Task description. Write out every line of the material exactly as it appears.

Provided records.
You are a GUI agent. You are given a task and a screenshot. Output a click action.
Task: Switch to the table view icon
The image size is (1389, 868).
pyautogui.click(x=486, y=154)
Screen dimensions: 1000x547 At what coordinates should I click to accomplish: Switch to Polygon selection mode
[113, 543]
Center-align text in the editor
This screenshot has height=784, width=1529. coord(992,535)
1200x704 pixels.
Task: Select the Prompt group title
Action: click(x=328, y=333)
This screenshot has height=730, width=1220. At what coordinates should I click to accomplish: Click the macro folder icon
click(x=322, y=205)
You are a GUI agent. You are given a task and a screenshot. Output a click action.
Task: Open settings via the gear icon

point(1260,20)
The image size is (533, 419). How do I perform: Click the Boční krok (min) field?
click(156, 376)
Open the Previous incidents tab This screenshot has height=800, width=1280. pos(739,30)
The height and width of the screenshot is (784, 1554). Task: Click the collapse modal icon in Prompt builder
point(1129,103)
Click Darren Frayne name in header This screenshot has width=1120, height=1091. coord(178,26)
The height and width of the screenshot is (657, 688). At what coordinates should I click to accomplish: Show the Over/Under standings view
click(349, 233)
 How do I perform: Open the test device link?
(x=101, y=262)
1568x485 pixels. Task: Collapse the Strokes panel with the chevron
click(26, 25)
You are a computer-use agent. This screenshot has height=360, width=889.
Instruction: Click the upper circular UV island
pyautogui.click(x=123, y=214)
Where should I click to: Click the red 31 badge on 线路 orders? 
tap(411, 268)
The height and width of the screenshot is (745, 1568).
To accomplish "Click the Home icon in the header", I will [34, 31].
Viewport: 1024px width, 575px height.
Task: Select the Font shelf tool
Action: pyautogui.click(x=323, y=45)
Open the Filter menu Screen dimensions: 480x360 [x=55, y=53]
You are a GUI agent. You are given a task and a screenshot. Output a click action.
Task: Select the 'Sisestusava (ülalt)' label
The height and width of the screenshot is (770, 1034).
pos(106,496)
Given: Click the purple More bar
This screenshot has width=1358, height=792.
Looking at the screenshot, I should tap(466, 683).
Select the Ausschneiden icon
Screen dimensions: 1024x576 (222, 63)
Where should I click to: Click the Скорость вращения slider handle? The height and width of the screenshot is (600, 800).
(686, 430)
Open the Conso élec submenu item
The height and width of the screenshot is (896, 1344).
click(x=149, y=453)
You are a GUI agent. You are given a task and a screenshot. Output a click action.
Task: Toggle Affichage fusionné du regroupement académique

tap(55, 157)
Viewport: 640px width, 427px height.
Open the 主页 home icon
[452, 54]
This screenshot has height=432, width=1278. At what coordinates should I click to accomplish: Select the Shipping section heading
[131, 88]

Your response.
You are a GUI agent. You are given a task and a screenshot. Output a click action.
Task: Switch to the table view icon
The image size is (1389, 868).
pyautogui.click(x=486, y=154)
Screen dimensions: 1000x547 At what coordinates should I click to accomplish: Switch to Polygon selection mode
[113, 543]
Center-align text in the editor
This screenshot has height=784, width=1529. coord(992,535)
1200x704 pixels.
Task: Select the Prompt group title
Action: click(x=328, y=333)
This screenshot has height=730, width=1220. At what coordinates should I click to accomplish: Click the macro folder icon
click(x=322, y=205)
You are a GUI agent. You are given a task and a screenshot. Output a click action.
Task: Open settings via the gear icon

point(1260,20)
The image size is (533, 419). How do I perform: Click the Boční krok (min) field?
click(156, 376)
Open the Previous incidents tab This screenshot has height=800, width=1280. pos(739,30)
The height and width of the screenshot is (784, 1554). Task: Click the collapse modal icon in Prompt builder
point(1129,103)
Click Darren Frayne name in header This screenshot has width=1120, height=1091. coord(178,26)
The height and width of the screenshot is (657, 688). At what coordinates should I click to accomplish: Show the Over/Under standings view
click(349, 233)
 How do I perform: Open the test device link?
(x=101, y=262)
1568x485 pixels. Task: Collapse the Strokes panel with the chevron
click(26, 25)
You are a computer-use agent. This screenshot has height=360, width=889.
Instruction: Click the upper circular UV island
pyautogui.click(x=123, y=214)
Where should I click to: Click the red 31 badge on 线路 orders? 
tap(411, 268)
The height and width of the screenshot is (745, 1568).
To accomplish "Click the Home icon in the header", I will [34, 31].
Viewport: 1024px width, 575px height.
Task: Select the Font shelf tool
Action: pyautogui.click(x=323, y=45)
Open the Filter menu Screen dimensions: 480x360 [x=55, y=53]
You are a GUI agent. You are given a task and a screenshot. Output a click action.
Task: Select the 'Sisestusava (ülalt)' label
The height and width of the screenshot is (770, 1034).
pos(106,496)
Given: Click the purple More bar
This screenshot has width=1358, height=792.
Looking at the screenshot, I should tap(466, 683).
Select the Ausschneiden icon
Screen dimensions: 1024x576 (222, 63)
Where should I click to: Click the Скорость вращения slider handle? The height and width of the screenshot is (600, 800).
(686, 430)
Open the Conso élec submenu item
The height and width of the screenshot is (896, 1344).
click(x=149, y=453)
You are a GUI agent. You are given a task and a screenshot. Output a click action.
Task: Toggle Affichage fusionné du regroupement académique

tap(55, 157)
Viewport: 640px width, 427px height.
Open the 主页 home icon
[452, 54]
This screenshot has height=432, width=1278. At what coordinates should I click to accomplish: Select the Shipping section heading
[131, 88]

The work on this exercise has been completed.